### TASK REQUIREMENTS
Count every line in the data that contains the word "button", then report that number alone.

─── DATA TO PROCESS

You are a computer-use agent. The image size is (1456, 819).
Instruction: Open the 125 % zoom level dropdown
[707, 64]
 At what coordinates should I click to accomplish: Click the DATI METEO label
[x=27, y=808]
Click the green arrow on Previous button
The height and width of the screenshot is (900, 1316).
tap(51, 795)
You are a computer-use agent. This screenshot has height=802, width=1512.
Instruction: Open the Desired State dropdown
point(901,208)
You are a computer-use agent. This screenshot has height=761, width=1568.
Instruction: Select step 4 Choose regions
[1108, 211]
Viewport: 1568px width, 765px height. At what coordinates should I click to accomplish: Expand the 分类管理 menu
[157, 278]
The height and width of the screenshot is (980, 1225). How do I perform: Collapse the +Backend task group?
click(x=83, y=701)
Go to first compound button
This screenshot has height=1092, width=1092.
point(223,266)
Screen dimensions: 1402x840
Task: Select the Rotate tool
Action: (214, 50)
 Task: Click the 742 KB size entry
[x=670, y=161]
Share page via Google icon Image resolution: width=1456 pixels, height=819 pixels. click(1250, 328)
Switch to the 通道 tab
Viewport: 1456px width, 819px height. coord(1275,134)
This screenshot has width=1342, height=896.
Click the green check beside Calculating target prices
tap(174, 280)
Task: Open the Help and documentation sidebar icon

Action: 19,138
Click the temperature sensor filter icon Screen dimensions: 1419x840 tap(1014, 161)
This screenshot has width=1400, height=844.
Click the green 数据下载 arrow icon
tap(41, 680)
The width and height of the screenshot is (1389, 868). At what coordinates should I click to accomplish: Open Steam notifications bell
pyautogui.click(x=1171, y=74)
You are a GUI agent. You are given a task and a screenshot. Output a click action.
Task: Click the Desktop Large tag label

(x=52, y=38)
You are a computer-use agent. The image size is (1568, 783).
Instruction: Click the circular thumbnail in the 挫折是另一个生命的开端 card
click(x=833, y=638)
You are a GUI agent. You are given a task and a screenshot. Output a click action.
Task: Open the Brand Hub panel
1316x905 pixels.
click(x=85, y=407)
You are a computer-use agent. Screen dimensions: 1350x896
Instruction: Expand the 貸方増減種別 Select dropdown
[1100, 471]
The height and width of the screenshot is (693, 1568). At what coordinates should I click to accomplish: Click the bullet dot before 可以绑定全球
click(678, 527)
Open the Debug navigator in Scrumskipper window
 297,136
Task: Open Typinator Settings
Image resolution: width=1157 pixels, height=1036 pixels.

──────

### WRITTEN RESPONSE
2